Quei nazisti principianti non conoscevano i complotti
Quei nazisti principianti non conoscevano i complotti.
Nell’immaginario collettivo di un mondo atlantizzato, quando la rassegnazione di essere colonia non abitava ancora le consapevolezze degli italiani, i maestri della censura erano quei cattivoni dei nazisti.
I protocomplottisti (che nell’accezione contemporanea traduce “i dissenzienti”) già vociavano di neocolonialismo, guerre, banche e qualcuno più ardito persino di big pharma. Il potere mediatico a quei tempi non aveva ancora alzato le barricate contro il dissenso, poiché erano gli stessi dissenzienti a dileggiare il pensiero dissonante, avendo la massima cura di infarcire il loro pacchetto di verità preconfezionate con valvole di igino, alienoidi e massoni vampiri.
Vox populi, vox dei
Le massime autorità del complotto gareggiavano a chi la sparasse più grossa. Eppure, in quel nebuloso groviglio di assurde certezze fatte passare per verità incrollabili, abitava anche un nucleo di proposizioni affatto degne di nota. Chi gradisse offrire al curioso asserto una interpretazione analitica avrebbe gioco facile, fondando le scienze statistiche la propria gnosi sulla legge dei grandi numeri.

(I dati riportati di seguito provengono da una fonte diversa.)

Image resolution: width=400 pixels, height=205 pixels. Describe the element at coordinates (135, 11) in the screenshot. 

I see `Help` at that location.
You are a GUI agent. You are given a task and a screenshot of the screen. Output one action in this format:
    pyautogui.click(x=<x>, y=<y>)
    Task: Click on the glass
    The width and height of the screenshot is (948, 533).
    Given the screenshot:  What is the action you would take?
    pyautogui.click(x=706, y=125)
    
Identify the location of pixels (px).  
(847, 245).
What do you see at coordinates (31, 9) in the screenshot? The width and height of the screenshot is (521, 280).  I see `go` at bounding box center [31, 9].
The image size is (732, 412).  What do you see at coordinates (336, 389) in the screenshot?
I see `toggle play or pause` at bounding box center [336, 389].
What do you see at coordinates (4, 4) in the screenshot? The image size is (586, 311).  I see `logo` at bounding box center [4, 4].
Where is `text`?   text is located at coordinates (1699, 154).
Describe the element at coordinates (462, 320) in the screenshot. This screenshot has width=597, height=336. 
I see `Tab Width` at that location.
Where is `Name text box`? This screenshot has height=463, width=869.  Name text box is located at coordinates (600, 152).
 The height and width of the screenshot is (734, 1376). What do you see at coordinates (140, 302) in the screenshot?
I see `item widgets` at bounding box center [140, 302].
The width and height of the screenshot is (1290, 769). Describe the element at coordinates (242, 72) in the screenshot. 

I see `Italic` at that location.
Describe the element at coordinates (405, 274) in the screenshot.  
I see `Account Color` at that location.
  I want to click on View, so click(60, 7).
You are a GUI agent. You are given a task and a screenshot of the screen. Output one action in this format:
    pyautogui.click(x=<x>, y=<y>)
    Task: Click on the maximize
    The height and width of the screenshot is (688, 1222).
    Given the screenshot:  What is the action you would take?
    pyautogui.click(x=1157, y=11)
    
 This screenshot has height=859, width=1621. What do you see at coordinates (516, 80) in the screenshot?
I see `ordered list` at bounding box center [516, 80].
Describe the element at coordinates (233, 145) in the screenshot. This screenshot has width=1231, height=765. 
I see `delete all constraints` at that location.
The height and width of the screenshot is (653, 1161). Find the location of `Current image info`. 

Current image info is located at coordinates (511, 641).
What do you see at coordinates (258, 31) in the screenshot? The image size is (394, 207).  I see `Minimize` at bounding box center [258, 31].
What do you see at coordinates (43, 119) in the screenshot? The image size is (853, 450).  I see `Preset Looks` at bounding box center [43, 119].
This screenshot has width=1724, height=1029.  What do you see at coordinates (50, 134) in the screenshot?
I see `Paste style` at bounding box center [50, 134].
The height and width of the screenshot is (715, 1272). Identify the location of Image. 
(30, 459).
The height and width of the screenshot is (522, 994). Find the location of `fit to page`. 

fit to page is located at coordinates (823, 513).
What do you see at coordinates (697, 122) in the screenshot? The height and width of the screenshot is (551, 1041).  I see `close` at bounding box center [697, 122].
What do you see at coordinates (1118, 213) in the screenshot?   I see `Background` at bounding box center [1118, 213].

Con ancora maggiore eleganza, un logico matematico potrebbe sentenziare: ex falso seguitur quodlibet.
Tutte argomentazioni valide, ma io ne propongo un’altra.
Il complotto è l’attualizzazione della massima latina “vox populi, vox dei”.
Sia che a foraggiare il popolo di nuove idee sia il Dio vivente, sia che tale cernita pertenga a complessi meccanismi di selezione Darwiniana del pensiero, è un fatto che la saggezza popolare contribuisca alla conservazione dello status quo, garantendo una magistrale inerzia alle velleitare accelerazioni del progresso.
Non ho mai dubitato che come tutte le leggende, anche i complotti esibissero un fondo di verità.
Verità e certezze
Non è questa la sede per discettare sulla differenza ontologica tra verità e certezza. Si rimanda per questo all’ottimo Emanuele Severino. In questa sede desideriamo più umilmente tratteggiare gli attribuiti comuni a ogni dittatura. Il tratto più tiranneggiante è certamente la crasi semantica dei due concetti, allo scopo neanche troppo velato di dedurne una pedagogia di stato. Verità e certezza collassano in una nuova categoria ontologica, non troppo dissimile dal sommo bene platonico.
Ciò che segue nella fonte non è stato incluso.